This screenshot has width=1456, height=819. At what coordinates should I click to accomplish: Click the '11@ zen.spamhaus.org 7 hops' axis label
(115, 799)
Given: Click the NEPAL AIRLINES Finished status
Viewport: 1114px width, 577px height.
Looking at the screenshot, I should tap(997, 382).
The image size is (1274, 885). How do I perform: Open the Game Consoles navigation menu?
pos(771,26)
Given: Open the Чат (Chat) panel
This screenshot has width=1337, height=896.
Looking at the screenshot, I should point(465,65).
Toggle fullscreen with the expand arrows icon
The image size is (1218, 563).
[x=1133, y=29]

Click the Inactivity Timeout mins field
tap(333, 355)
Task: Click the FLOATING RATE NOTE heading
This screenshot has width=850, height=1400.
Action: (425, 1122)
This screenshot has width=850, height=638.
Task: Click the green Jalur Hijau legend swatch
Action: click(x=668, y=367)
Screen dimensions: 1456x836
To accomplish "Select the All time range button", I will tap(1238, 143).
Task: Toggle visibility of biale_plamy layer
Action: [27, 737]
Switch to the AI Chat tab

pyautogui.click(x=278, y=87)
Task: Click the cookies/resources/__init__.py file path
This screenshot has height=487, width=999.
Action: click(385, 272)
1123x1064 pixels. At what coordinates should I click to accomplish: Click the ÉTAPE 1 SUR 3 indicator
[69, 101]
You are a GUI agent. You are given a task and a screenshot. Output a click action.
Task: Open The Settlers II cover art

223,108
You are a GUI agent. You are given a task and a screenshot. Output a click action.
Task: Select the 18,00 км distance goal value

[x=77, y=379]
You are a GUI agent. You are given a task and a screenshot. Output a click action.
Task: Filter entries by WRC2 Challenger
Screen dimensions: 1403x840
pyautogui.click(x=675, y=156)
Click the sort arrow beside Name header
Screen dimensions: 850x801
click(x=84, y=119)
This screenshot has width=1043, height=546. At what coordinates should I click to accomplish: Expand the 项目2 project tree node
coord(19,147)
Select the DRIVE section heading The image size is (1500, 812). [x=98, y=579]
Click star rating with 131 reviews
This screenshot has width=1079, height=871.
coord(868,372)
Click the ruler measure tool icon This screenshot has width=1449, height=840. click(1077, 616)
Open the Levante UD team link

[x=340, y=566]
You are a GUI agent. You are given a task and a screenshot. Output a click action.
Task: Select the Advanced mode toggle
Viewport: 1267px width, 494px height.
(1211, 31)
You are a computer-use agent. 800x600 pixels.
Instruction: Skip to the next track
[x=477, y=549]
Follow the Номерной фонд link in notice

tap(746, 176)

- [Directions for this task]
Count the lines in the items above that contain the string "size", treating uppercase and lowercase as different. Reply with the number alone.

- [Exercise response]
3